A disordered pattern of language development is one of the core features of ASD (see Chapter 54 ). The language profile of children with ASD is often indistinguishable from that in children with SLI or SPCD. The key characteristics of ASD that distinguish it from SLI or SPCD are lack of reciprocal social relationships; limitation in the ability to develop functional, symbolic, or pretend play; hyper- or hyporeactivity to sensory input; and an obsessive need for sameness and resistance to change. Approximately 40% of children with ASD also have intellectual disability, which can limit their ability to develop functional communication skills. Language abilities can range from absent to grammatically intact, but with limited pragmatic features and odd prosody patterns. Some individuals with ASD have highly specialized, but isolated, “savant” skills, such as calendar calculations and hyperlexia (the precocious ability to recognize written words beyond expectation based on general intellectual ability). Parents report regression in language and social skills ( autistic regression ) in approximately 20–25% of children with ASD, usually between 12 and 36 mo of age. The cause of the regression is not known, but it tends to be associated with an increased risk for comorbid intellectual disability and more severe ASD ( Fig. 52.1 ).

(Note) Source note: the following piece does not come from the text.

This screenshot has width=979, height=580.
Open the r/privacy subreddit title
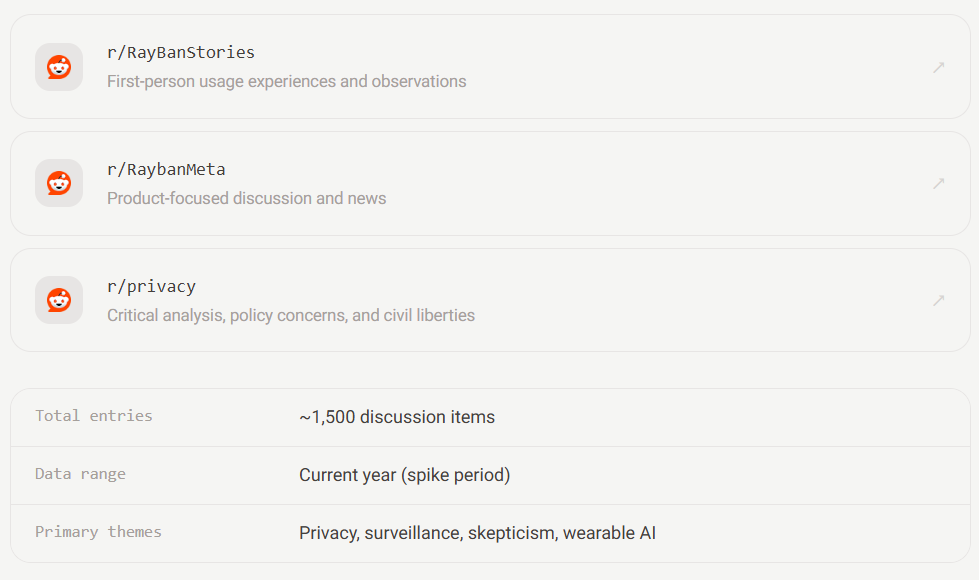point(151,287)
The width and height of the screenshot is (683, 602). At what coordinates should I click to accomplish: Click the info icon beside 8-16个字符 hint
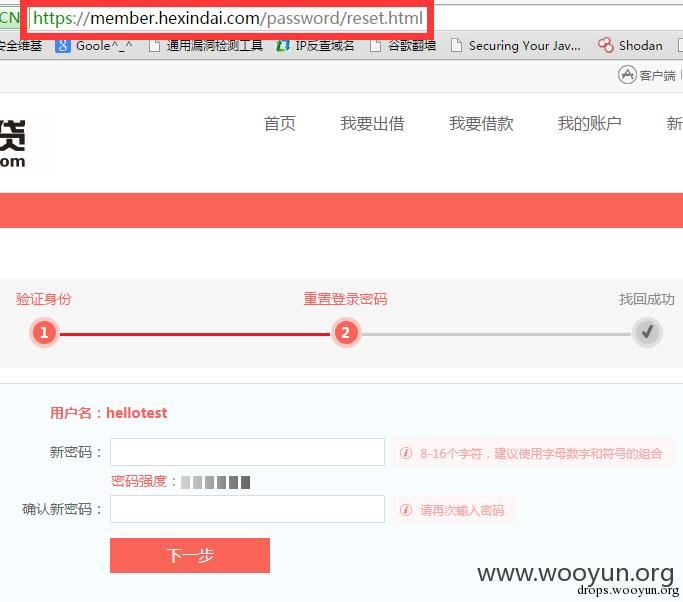(406, 453)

Asperger syndrome is characterized by difficulties in social interaction, eccentric behaviors, and abnormally intense and circumscribed interests despite normal cognitive and verbal ability. Affected individuals may engage in long-winded, verbose monologs about their topics of special interest, with little regard to the reaction of others. Adults with Asperger syndrome generally have a more favorable prognosis of than those with “classic” autism. Prior to 2013, Asperger syndrome was classified as distinct from autism; however, DSM-5 no longer recognizes Asperger as a separate neurodevelopmental disorder. More severely affected individuals are now considered to be at the “high functioning” end of the autism spectrum (see Chapter 54 ), whereas mildly impaired individuals may be diagnosed with SPCD.